The recent high profile prosecutions and the conviction of a former prime minister, is coincidental with falling FDI and one could argue that cracking-down on corruption has harmed FDI. Intuitively, it may be easier to get an investment approval through bribery than through open, competitive tendering.

So we need to be cautious about jumping on corruption as the easy explanation for poorer FDI and look deeper at the likely causes.

Before we look at possible shortcomings here in Malaysia, we need to acknowledge that Covid-19 in source countries for FDI has hit hard and potential investors have delayed significant and long-term investment decisions across the board. This affects all host countries and Malaysia is no exception.

Another external factor is the rise in competition from other larger Asian countries. Malaysia has a domestic market of 33 million people whereas Indonesia has more than 270 million people, Philippines 109 million, Vietnam 97 million and Thailand almost 70 million.

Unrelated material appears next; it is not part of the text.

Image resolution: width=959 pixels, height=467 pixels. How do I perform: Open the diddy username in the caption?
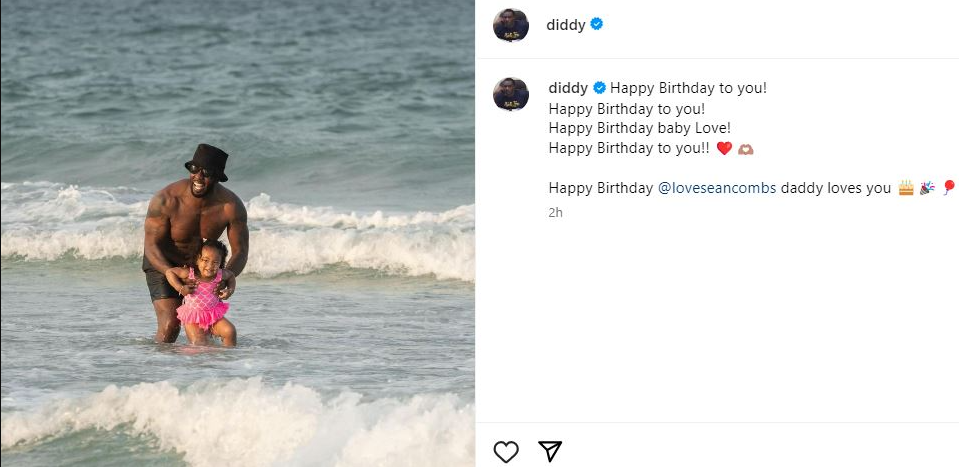[x=568, y=88]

This means they all have larger consumer markets, workforces, production capacity and increasingly greater access to finance. They are lower-cost environments with strong GDP growth as well as rising spending power among their growing, increasingly well-educated middle-class.

Malaysia’s competitors are also making things easier through market access and liberalisation. By contrast the regulatory environment in Malaysia is becoming tighter and contrary to what some eminent political-economists might say, Malaysia is not seen as a “neo-liberal” country.

It is a highly regulated and planned economy subject to a series of 5-year Malaysia Plans which have an undue impact on the overall development trajectory and which direct government resources into policy-driven rather than market-driven, FDI-friendly trajectories.

Whereas in the past Malaysia has been seen as an entry-point to Asia now many companies see improved business and living conditions in large neighbouring markets and prefer to go there directly. There also appears to be a growing anti-foreigner sentiment in Malaysia which is not a good look.

One specific issue that has made Malaysia’s FDI contraction worse than others in the region is the recent cancellation, postponement or renegotiation of mega-projects such as the East Coast Rail Line (ECRL), the Trans-Sabah Gas Pipeline, the Multi-product Pipeline and most recently the KL-Singapore HSR project.

This stops the FDI from the main contractor as well as secondary investment from sub-contractors. It also creates uncertainty and risk around contracts which might be subject to cancellation if the minister changes.

Against this background the government needs to refresh the look and feel of Malaysia as a FDI host country and promote successful examples such as the Geely-Proton joint venture which has created a revamp of a proud local marque, upgraded and up-skilled management, leadership and the workforce and transferred new designs and technologies in a proactive long-term partnership.

The Malaysian Investment Development Authority (MIDA) has identified 240 high-profile FDI projects with a combined potential investment value of RM81.9 billion.

This is a great foundation for 2021 and beyond but to turn the potential into actual investments, they must address some of the structural issues that have crept in and refresh the welcoming and open attitude that foreign investors enjoyed in the past.

*Dr Geoffrey Williams and Nur Muhammad Tajrid Bin Zahalan are directors of Williams Business Consultancy Sdn Bhd based in Kuala Lumpur. The views expressed here are their own.

** This is the personal opinion of the writer or publication and does not necessarily represent the views of Malay Mail.